> [TASK GOAL]:
Return every line of the data that contains the string "each".

[Saved entries]

╭──

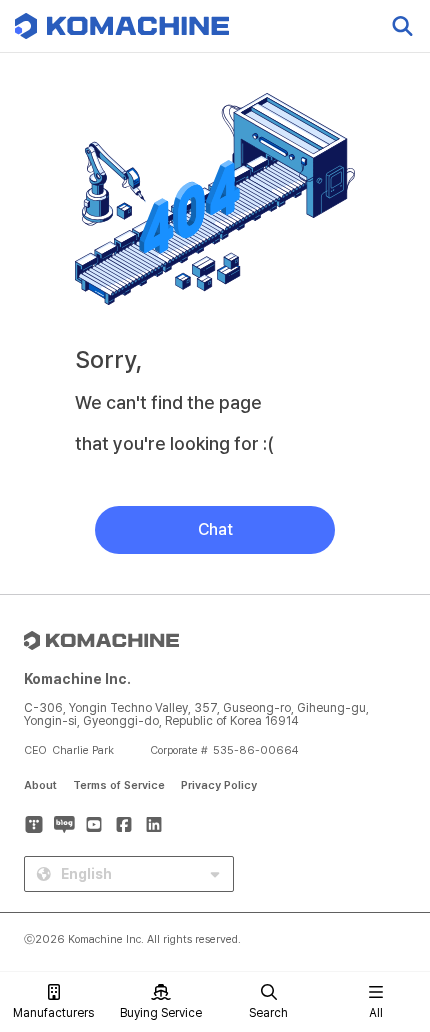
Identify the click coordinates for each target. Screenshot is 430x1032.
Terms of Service (119, 785)
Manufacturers (53, 1013)
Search (268, 1013)
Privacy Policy (219, 785)
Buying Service (161, 1013)
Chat (215, 529)
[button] (393, 861)
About (40, 785)
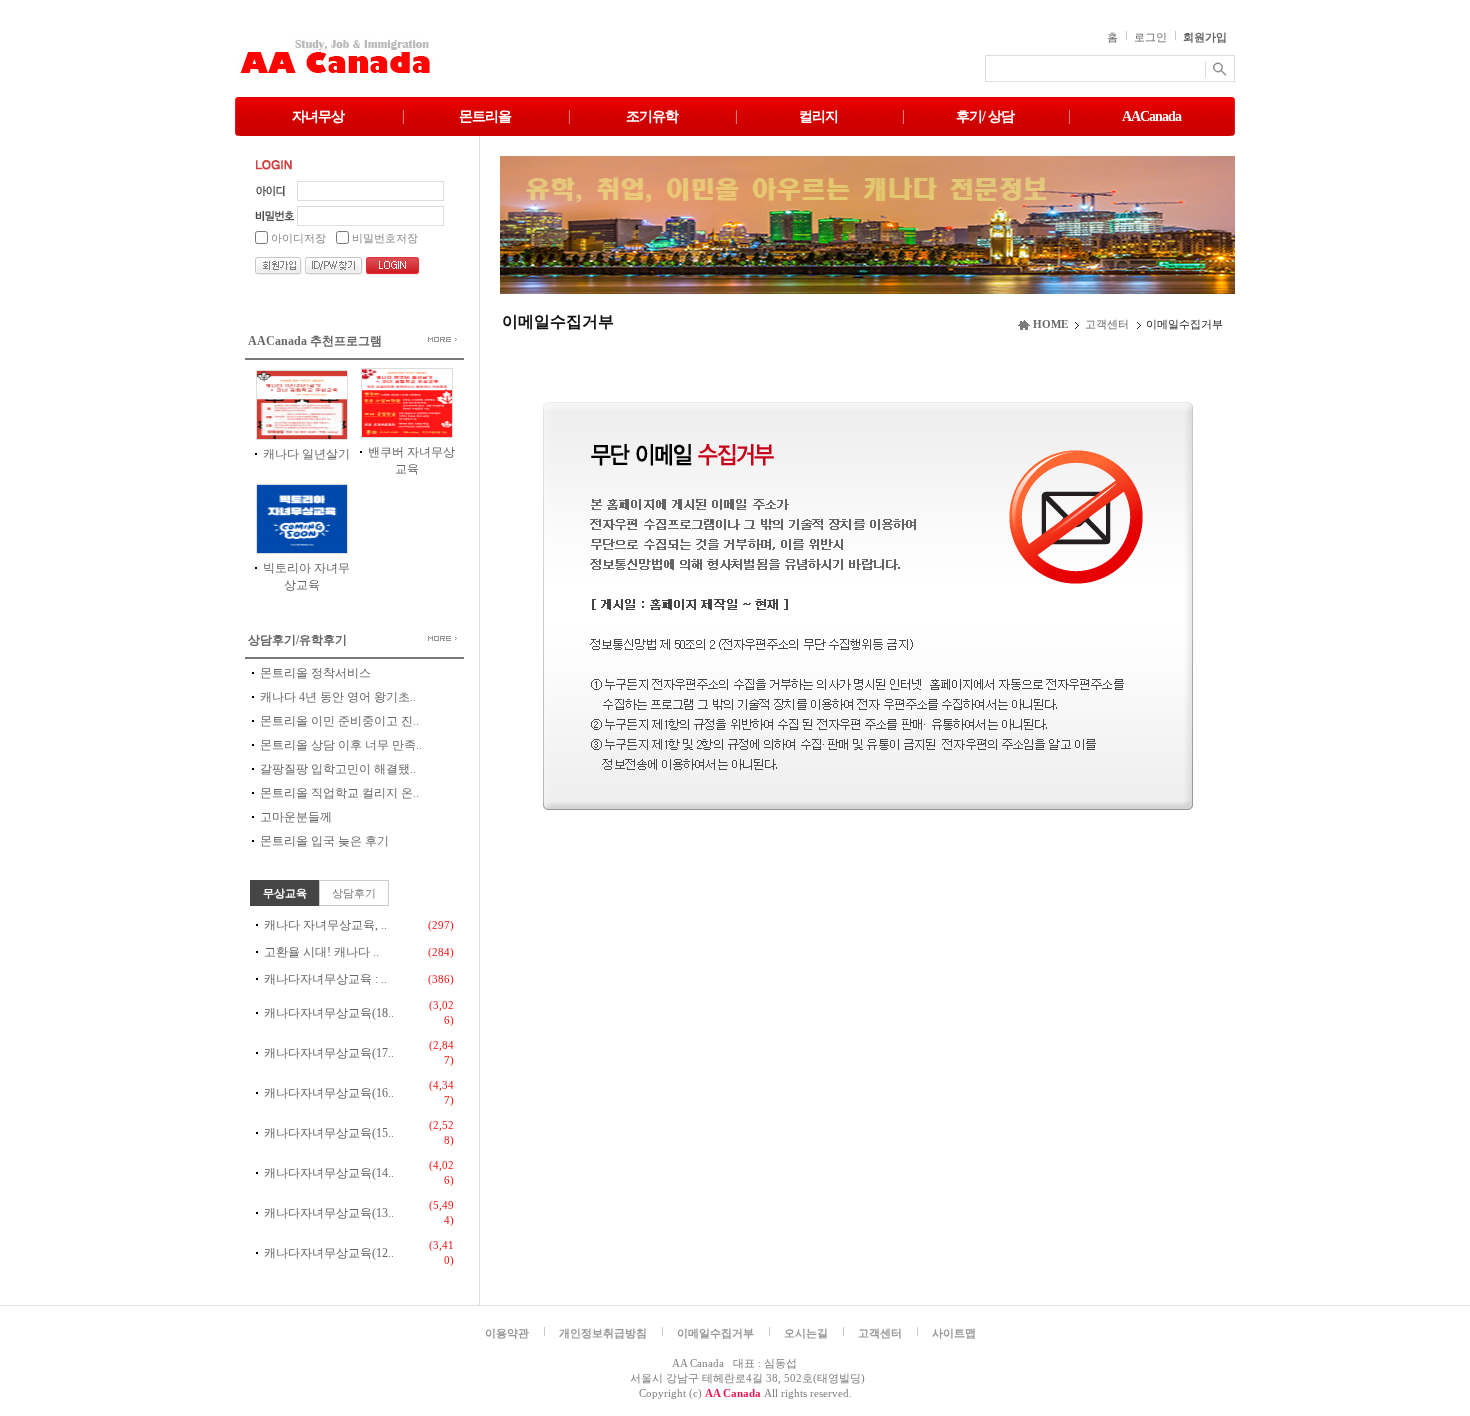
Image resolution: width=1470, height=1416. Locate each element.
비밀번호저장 (385, 238)
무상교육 (285, 893)
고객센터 (1107, 324)
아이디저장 (298, 238)
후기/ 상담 (985, 116)
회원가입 (1205, 37)
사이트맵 (954, 1333)
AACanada (1151, 116)
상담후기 (354, 893)
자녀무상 (318, 116)
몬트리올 (485, 116)
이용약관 (507, 1333)
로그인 (1150, 37)
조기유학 (652, 116)
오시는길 (806, 1333)
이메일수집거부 (715, 1333)
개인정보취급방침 (603, 1333)
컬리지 (818, 116)
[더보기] (427, 339)
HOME (1050, 324)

╰──

> [TASK RESULT]:
Identify the click coordinates for each target. Screenshot is 430x1032.
Image resolution: width=1470, height=1416. Locate each element.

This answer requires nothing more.